[Stoves] Stove safety in India: height requirement
Crispin Pemberton-Pigott
crispinpigott at gmail.com
Sun Jun 3 02:44:44 CDT 2007
Dear Dr AD
I was reading http://www.worldburn.org/documents/burns_fires_domestic_appliances.pdf and found this:
Kerosene stoves were responsible for 27 burns (57%); flames from normal use caused 11 burns, catastrophic explosions caused five burns, and unintentional ignition of fuel outside containers caused 11 burns. The circumstances contributing to the incidents included the following.
· Adding kerosene to a hot stove
· Lack of other illumination in the dwelling
· No pressure gauges on pump stoves
· Inexperience - user kept valve open while pumping
· Stoves placed at ground level, igniting clothing
· No smoke detectors or fire extinguishers
· Average time to extinguish was 6 minutes
· No knowledge of first aid
· No emergency medical system
· Lack of schooling
· Physical or mental disability
· Seizure disorder
· Forgetfulness
· Unawareness of material's flammability
"The typical profile of a hospitalized burn patient in Karachi in 1992-1993 was, ". (a) young, uneducated woman, wearing loose clothing, injured in the kitchen, around a stove, who (was) ignorant of fire safety, experienced prolonged contact with fire, received no first aid, was transported to the hospital in a common carrier, had 57 percent TBSA burned, and died after 2 days."
A surprising % of deaths were from assaults with a burning stove.
As you have mentioned the height of the stove as a consumer demand, it may be that a social intervention rather than a technical one is needed.
Many of the Indian burn victims (at least 200,000 deaths annually from stoves) were set on fire by catching loose clothing alight while the stove was sitting on the floor.
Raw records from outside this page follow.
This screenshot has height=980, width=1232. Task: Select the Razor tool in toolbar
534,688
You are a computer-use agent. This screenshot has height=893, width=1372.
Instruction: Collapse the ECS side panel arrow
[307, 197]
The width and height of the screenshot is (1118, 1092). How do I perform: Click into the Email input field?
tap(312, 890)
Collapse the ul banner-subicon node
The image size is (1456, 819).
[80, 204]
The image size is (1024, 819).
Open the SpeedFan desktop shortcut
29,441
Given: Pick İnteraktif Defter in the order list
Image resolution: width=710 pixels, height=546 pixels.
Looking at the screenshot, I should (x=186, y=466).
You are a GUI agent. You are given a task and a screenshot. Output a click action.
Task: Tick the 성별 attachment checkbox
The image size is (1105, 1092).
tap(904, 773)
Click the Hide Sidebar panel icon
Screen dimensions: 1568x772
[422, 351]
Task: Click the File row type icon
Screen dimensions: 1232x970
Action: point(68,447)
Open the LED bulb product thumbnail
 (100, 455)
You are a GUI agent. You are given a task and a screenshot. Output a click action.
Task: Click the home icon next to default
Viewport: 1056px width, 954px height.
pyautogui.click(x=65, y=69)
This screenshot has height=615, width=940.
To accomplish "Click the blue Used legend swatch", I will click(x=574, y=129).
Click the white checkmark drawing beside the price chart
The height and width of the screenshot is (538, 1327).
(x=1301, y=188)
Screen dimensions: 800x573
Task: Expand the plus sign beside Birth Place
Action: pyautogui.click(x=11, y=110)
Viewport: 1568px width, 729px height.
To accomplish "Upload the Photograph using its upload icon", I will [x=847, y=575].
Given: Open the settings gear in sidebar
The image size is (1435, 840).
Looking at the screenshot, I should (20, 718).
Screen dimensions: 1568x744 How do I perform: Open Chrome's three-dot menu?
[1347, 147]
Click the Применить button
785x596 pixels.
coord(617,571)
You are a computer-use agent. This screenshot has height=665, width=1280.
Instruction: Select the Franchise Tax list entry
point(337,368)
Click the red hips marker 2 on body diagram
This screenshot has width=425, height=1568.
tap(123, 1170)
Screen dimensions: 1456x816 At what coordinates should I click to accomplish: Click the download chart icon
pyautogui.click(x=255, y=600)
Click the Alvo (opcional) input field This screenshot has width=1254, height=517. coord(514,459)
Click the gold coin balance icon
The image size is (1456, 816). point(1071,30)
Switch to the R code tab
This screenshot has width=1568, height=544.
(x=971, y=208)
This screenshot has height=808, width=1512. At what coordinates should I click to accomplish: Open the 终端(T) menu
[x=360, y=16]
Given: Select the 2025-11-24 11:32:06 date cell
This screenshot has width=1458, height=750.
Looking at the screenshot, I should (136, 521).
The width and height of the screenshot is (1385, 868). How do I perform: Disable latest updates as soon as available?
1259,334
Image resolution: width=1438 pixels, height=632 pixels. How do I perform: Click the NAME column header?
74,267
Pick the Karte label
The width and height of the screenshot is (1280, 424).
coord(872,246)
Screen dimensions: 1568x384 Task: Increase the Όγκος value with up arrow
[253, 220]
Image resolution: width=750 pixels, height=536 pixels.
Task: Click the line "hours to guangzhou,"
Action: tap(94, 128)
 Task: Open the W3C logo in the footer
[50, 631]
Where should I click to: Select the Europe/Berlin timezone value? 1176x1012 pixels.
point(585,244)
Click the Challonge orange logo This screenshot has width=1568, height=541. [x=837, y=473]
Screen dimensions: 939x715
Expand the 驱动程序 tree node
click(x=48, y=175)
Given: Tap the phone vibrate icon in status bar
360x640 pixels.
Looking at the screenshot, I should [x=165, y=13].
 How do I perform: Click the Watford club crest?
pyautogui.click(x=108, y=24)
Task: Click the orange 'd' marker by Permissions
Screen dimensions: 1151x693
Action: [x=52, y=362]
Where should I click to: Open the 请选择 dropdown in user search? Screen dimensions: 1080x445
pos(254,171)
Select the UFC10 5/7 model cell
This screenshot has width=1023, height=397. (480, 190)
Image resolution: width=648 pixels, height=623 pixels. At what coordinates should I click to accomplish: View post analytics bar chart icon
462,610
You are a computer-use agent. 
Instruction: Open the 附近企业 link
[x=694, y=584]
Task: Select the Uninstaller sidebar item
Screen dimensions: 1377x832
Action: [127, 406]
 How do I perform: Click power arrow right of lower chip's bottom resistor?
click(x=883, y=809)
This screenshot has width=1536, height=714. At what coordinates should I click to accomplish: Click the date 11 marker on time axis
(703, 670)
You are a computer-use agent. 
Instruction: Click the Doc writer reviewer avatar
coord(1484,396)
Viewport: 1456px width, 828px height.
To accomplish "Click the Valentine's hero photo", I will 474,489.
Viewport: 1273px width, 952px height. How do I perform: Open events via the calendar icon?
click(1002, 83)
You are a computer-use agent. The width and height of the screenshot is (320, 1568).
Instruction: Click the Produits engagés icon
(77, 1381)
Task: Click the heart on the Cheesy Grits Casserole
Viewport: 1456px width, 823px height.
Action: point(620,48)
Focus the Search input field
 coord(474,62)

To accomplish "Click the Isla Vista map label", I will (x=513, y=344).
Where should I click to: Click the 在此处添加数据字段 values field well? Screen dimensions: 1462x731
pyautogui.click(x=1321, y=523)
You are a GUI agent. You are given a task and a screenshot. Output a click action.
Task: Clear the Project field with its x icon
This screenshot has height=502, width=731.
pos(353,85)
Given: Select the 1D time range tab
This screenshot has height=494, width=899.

This is obviously dangerous, even if the stove itself is a very safe device. Dangling loose saris over a low flame is going to cause problems. Is there no way to promote stove safety by elevating the stove to a safe level, away from children and at what a lot of people would consider a convenient height for sitting beside the stove on a stool? Why are people so wedded to the low stove?
The additional height of gasifiers may have an impact on burn injury statistics by limiting the ignition of clothing.